TRECHO SELECIONADO ::
────

Villeneuve quer fazer de Duna o Star Wars que ele nunca viu.
Na foto ele dirige Rebecca Fergusson a cena da chegada da família Atreides em Arrakis.
Apesar de ser umas dessas sagas ditas infilmáveis por conta de sua extensão, multiplicidade de personagens e proporções épicas, Duna já foi adaptado duas vezes antes disso. Houve uma tentativa fracassada pelo cineasta Alejandro Jodorowsky nos anos 70, que acabou virando um ótimo documentário: Duna de Jodorowsky (2013). Depois veio o Duna (1985) de David Lynch, que renega o filme por conta do corte final dado pelos produtores, mas que diz que tem partes das quais gosta muito. A maior parte do público e da crítica tem uma reação semelhante a do renomado diretor. Mas mesmo em tratando-se de seu terceiro longa, Lynch já era um gênio em ascenção e em seu Duna estão suas excentricidades estéticas e sua direção que tira performances de seus atores que vão do mais puro blasé ao bizarro mais histriônico. Alguns críticos estão aproveitando o momento para falar mal da adaptação de Lynch, esquecendo que quase toda FC espacial é parecida, a única coisa que diferencia uma da outra é quando existe um diretor visionário por trás e por isso que Kubrick, Lynch, Nolan, Scott (nos bons tempos) e uns poucos outros tem que ser reverenciados por tirar o gênero da mesmice. Já quanto a segunda adaptação, foram feitas duas minisséries para a TV, a primeira em 2000 a segunda em 2003, adaptando o segundo livro da saga: Os Filhos de Duna. Apesar de conseguirem ser mais fieis ao livro por conta do tempo de tela, a direção era incipiente, a direção de arte apenas razoável e os figurinos pavorosos. Essas adaptações televisivas devem ser vista somente por fãs fervorosos. Como eu disse, sem um diretor inteligente por trás, pode ter a duração apropriada, pode ser fiel, mas isso não garante uma boa obra.

────

DADOS FORNECIDOS ::
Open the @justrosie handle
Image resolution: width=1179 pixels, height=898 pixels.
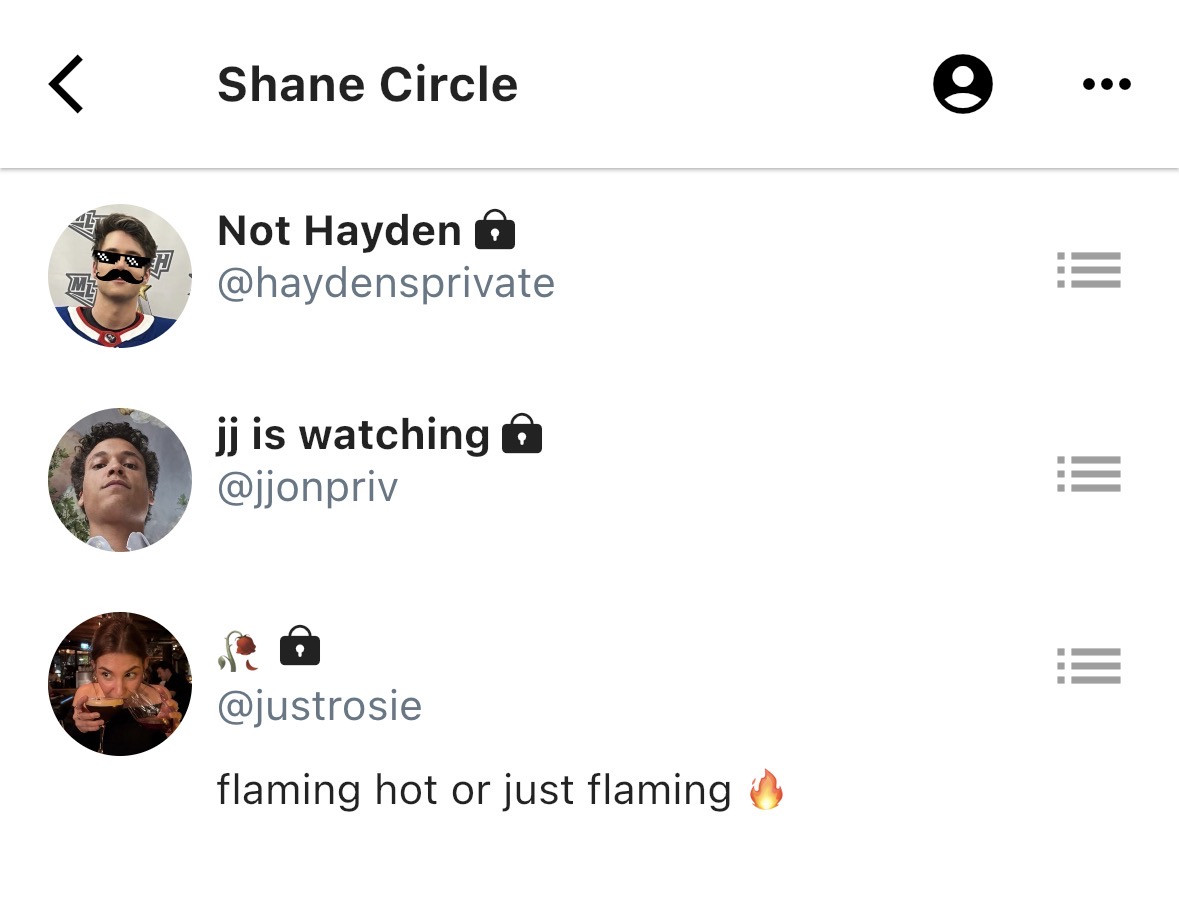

────

TAREFA ::
Dê sequência ao texto sobre as adaptações de Duna, começando logo após a última frase apresentada. As linhas constituem um material à parte, independente do texto sobre as adaptações de Duna.

RESPOSTA ::
Na época de seu lançamento, a versão de David Lynch foi a produção mais cara daquele ano. E o resultado era visível na tela.
E falando em diretores com visão e que sabem o que querem, temos agora o Duna de Villeneuve, já candidato a melhor filme de FC do ano e certamente candidato a vários Oscars técnicos.
Josh Brolin (Vingadores: Ultimato), Oscar Isaac, Timothée Chalamet e Rebecca Fergusson.
Para começar, é importante que o cinéfilo saiba que Villeneuve optou por adaptar o livro em dois filmes. Na contramão do que se tem feito nas últimas décadas, o diretor filmou apenas a primeira metade do filme. A segunda metade vai depender tanto da bilheteria do filme nos cinemas quando da audiência na HBO Max. Com a pirataria comendo solta e a desemprego aumentando no Brasil, a tendência é que o filme não dê o retorno esperado por estas bandas. O que é lamentável, pois Duna realmente precisa da presença dos fãs nas salas de cinema e dos assinantes para ter continuidade. E lembre-se que agora você precisa de seu cartão de vacinação para entrar. Seja um cidadão responsável e vacine-se já!
Fergusson, Zendaya, Javier Bardem e Chalamet rumo à parte 2 de Duna.
E voltando ao futuro Oscar, Duna é umas festa para mentes e olhos cansados de ver a estética de vídeo game, com seus prós e contras, dominar as telas. O cuidado da produção em manter objetos, naves, cenários e figurinos o mais realista possível ajuda em muito na construção desse universo e nota-se a superioridade técnica e estética de Duna em comparação com outros blockbusters, em especial os de super-heróis. O desenho de produção e os figurinos são literalmente de cair o queixo e na verdade, pelo menos os figurinos foram baseados nos do Duna de David Lynch. Devm concorrer fácil ao Oscar.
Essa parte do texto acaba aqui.